# BAFFLE BOX INSTALLED - WON'T GET HOT ENOUGH NOW??!! Help plz



## neezy206 (Jul 2, 2017)

Hello! 

We installed our baffle box on our Oklahoma Joe Highland offset smoker. It's all sealed up with gaskets and silicone, clamps for lid also installed. 

Not seeing ANY leaks whatsoever. But when we tried to smoke some chicken after seasoning the baffle box after install.... 

The far side thermometer near the smokestack gets to about 220, but the thermometer closest to the fire box barely will even reach 200. 

We have tried opening the smoke stack and fire box doors to get it hotter... But it's not working. 

Any ideas or suggestions as to why??


----------



## lemans (Jul 2, 2017)

How many splits do you have burning?


----------



## neezy206 (Jul 2, 2017)

Sorry... Lol. Not sure what a split is?


----------



## bbqwillie (Jul 2, 2017)

some splits













images.jpg



__ bbqwillie
__ Jul 2, 2017


----------



## neezy206 (Jul 2, 2017)

Oh Lol... We are using wood chunks. Not splits.


----------



## joe black (Jul 2, 2017)

1.  Leave the exhaust wide open at all times.
2.  Get a good bed of coals in the fire box with lump charcoal and use good, well-cured splits.
3.  Be sure your splits are pre-heated always before you add them.  This will give good, quick ignition.
4.  How far into the CC does the baffle extend?
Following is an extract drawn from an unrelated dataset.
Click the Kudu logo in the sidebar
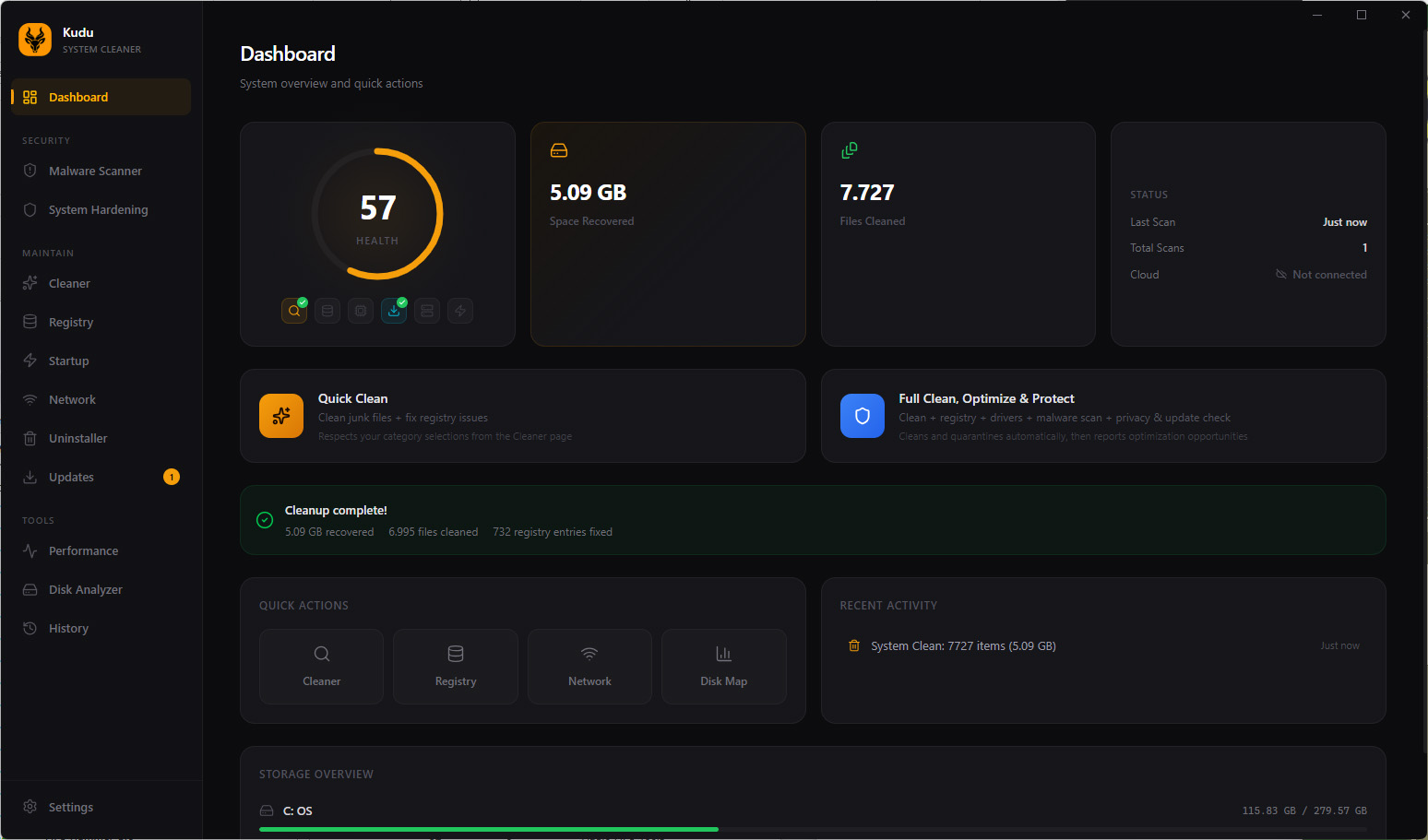 pos(35,40)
If it extends much beyond 6", try cutting it back a little or drill some holes in it.  You may be forcing the heat too far into the CC before it can rise.  Be sure to check your gauges in boiling water to make sure they are accurate.  Adjust your test temp to your elevation.

Good luck and good smoking.  Keep us informed how you're doing,   Joe.    :grilling_smilie:


----------



## neezy206 (Jul 3, 2017)

Well.... After all our meat being ruined, the hubby removed the baffle plate out of frustration. 
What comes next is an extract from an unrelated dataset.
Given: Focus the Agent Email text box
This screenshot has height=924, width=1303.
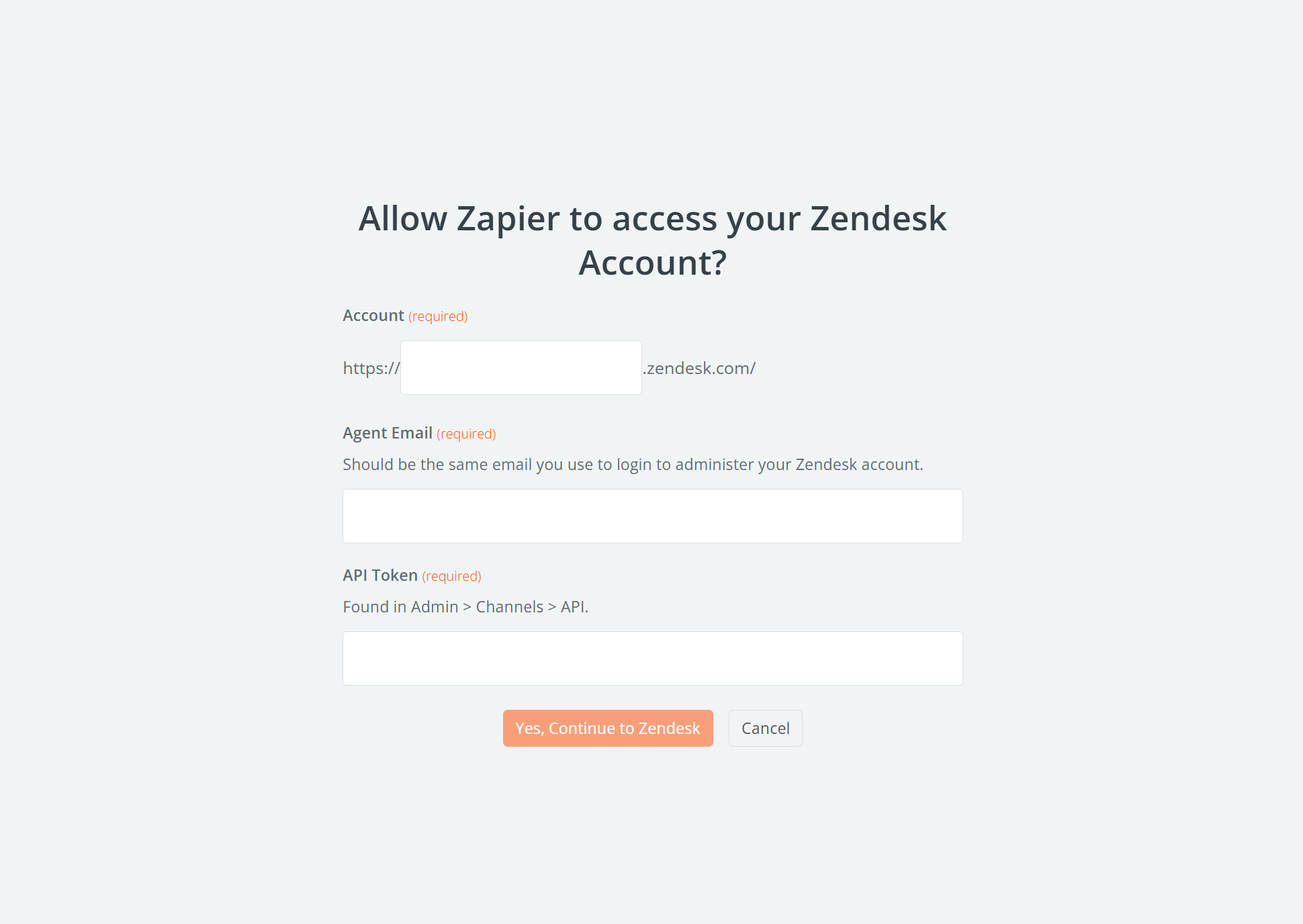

Back to square 1 until we figure out what happened. 

:(


----------



## daveomak (Jul 3, 2017)

How about pictures of the baffle plate and where and how it was installed ....


----------



## bbqwillie (Jul 4, 2017)

Neezy206 said:


> Well.... After all our meat being ruined, the hubby removed the baffle plate out of frustration.
> 
> Back to square 1 until we figure out what happened.
> 
> :(


The wood chunks just aren't enough fuel to get a suitable fire going. Look in the local paper and buy a 1/2 chord of seasoned HARDWOOD. Preferably oak, hickory or a mix. There are all kinds of wood suitable for smoking.


----------



## cksteele (Jul 4, 2017)

i have a ok joe w a baffle plate and have done a number of the same mods,  but without pictures its hard to say what exactly the issue is.  id ask did you use a digital thermometer  or just go by the factory temp  gauges cause those  are useless they usually run 25-50 degrees  off


----------